La oferta de este nuevo comunismo, que sigue siendo el mismo de siempre, es protagonizar la instauración del Paraíso social en esta tierra hispana, que ya es hora de execrar a los malos, y que ahora llegaron los buenos a poner orden y redistribuir la riqueza entre el pueblo apaleado. Todos los que no estén de acuerdo son fascistas, sostenedores de la casta gobernante. El estás con nosotros o en contra, sin términos medios es una estrategia fundamental, que está copiada de aquella Rusia soviética, de la Cuba de Castro o de la Venezuela de Chávez, aquel iluminado que, como el camarada Lenin, murió sin poder completar su obra destructiva de la nación más rica del continente. Iglesias conoce dónde está el gran caladero de votos, donde puede echar sus redes finas: en el centro, donde se agolpan los hastiados del sistema, los parados, los que esperan al salvador y los indecisos. De allí los disfraces, las divisiones simples: buenos, nosotros; malos, todos los otros.
Defienden que son patriotas y plurinacionales, un buen cóctel. ‘La patria eres tú’, un país para armar como los muebles de la tienda sueca. Ellos ponen las piezas y los tornillos, tú la armas, pero siguiendo sus instrucciones. La patria bella, la ‘revolución bonita’, que decía Chávez. ¡Qué emoción! Vamos a tener, por fin, una patria nueva, tras aquella añeja, casposa y plagada de uniformes militares. La Transición al olvido. El período de Monarquía Parlamentaria al cesto de la basura. Borrón y cuenta nueva. Aquí se han cometido muchos errores, demasiados; basta leer los titulares de los periódicos, ver a los corruptos de toda laya pasearse por los tribunales. Y estos podemitas, que ya gobiernan en los dos ayuntamientos más grandes de España: Madrid y Barcelona, y en otras ciudades, como Cádiz, también salen ya en la prensa con sus decisiones estrafalarias y manchas de corrupción por aquí y por allá. Gobernar no es fácil.
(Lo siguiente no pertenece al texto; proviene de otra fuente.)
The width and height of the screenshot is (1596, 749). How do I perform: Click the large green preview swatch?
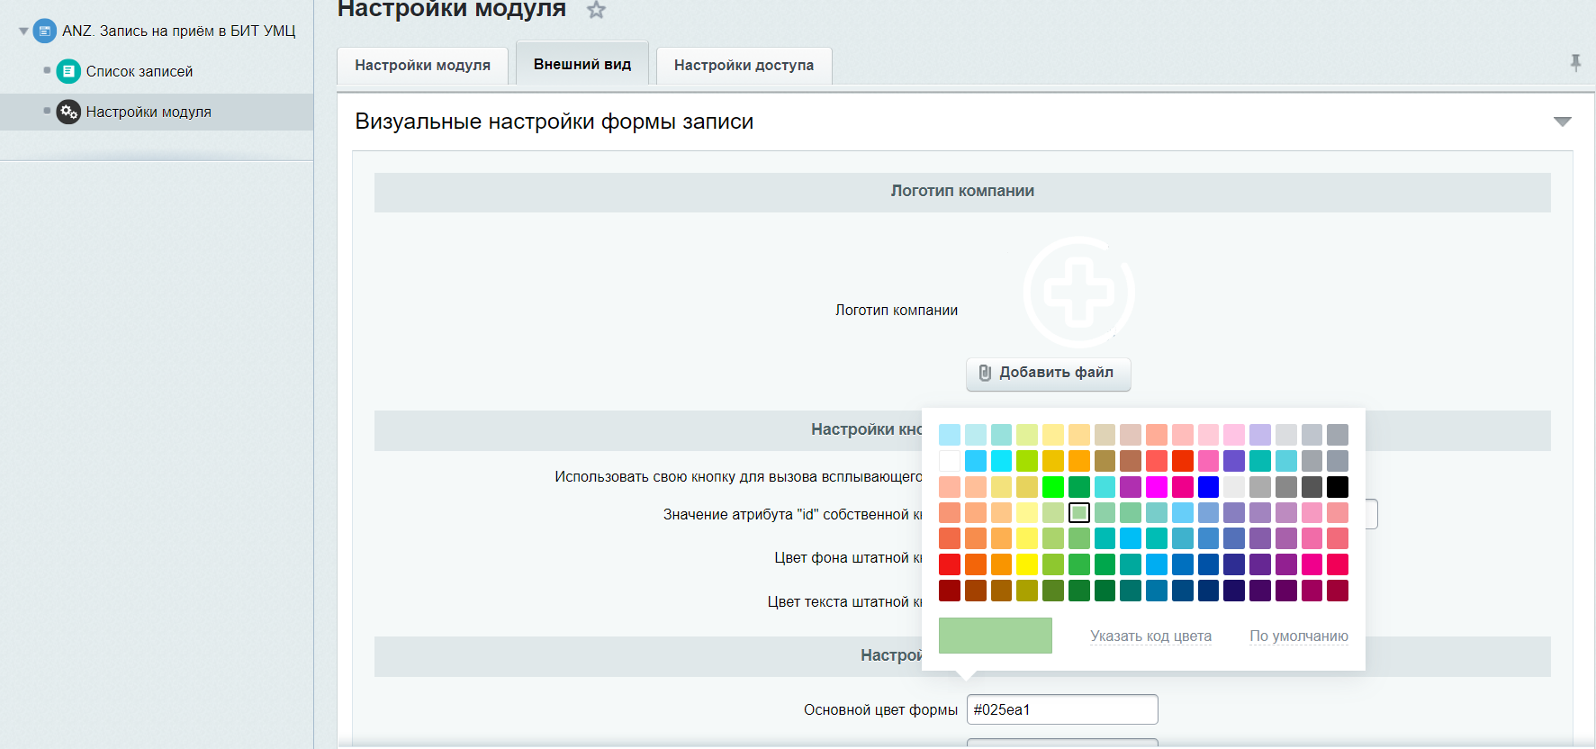(995, 636)
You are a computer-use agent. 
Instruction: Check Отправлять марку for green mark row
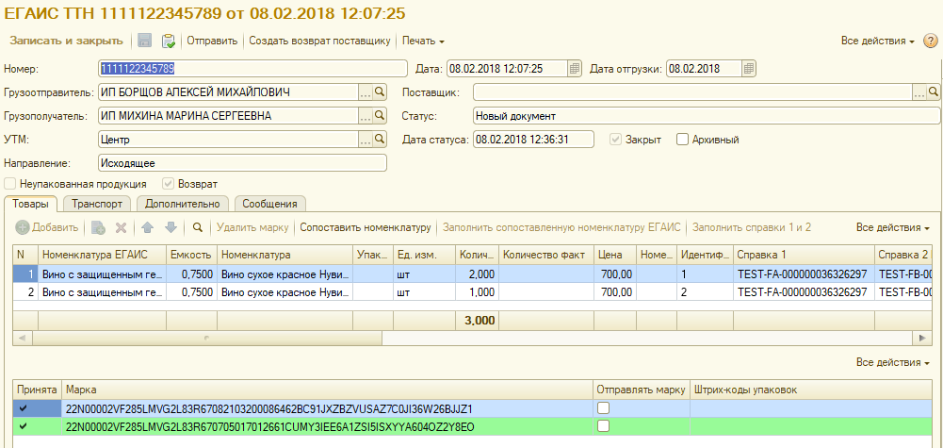[603, 426]
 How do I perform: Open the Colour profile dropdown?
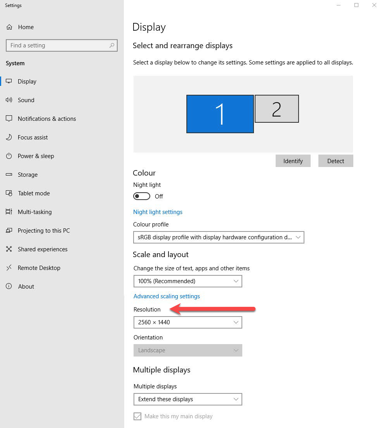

Si España cae en imitar el modelo de Estado fallido que está colapsado en Venezuela, las consecuencias van a ser más que graves para el bienestar de este país. La gente está en la tesitura de abstenerse, parece que va a ser alta como nunca. Formar gobierno va a ser complicado. Si gana el PP, podría gestionar una legislatura débil con el apoyo de Cs., y con la abstención del PSOE; si este partido queda segundo podría caer en la tentación de aliarse con IU/Podemos. Si son los comunistas del siglo XXI, los que obtienen el segundo lugar, tal como vaticinan las encuestas, entonces el PSOE tendrá que refugiarse en sus cuevas y refundarse. En tal caso, tampoco los podemitas tendrían mayoría suficiente. El panorama es tan incierto como el que dejó las anteriores elecciones. España está al borde de un terremoto de alta intensidad si ese Frente Popular alcanza el Cielo.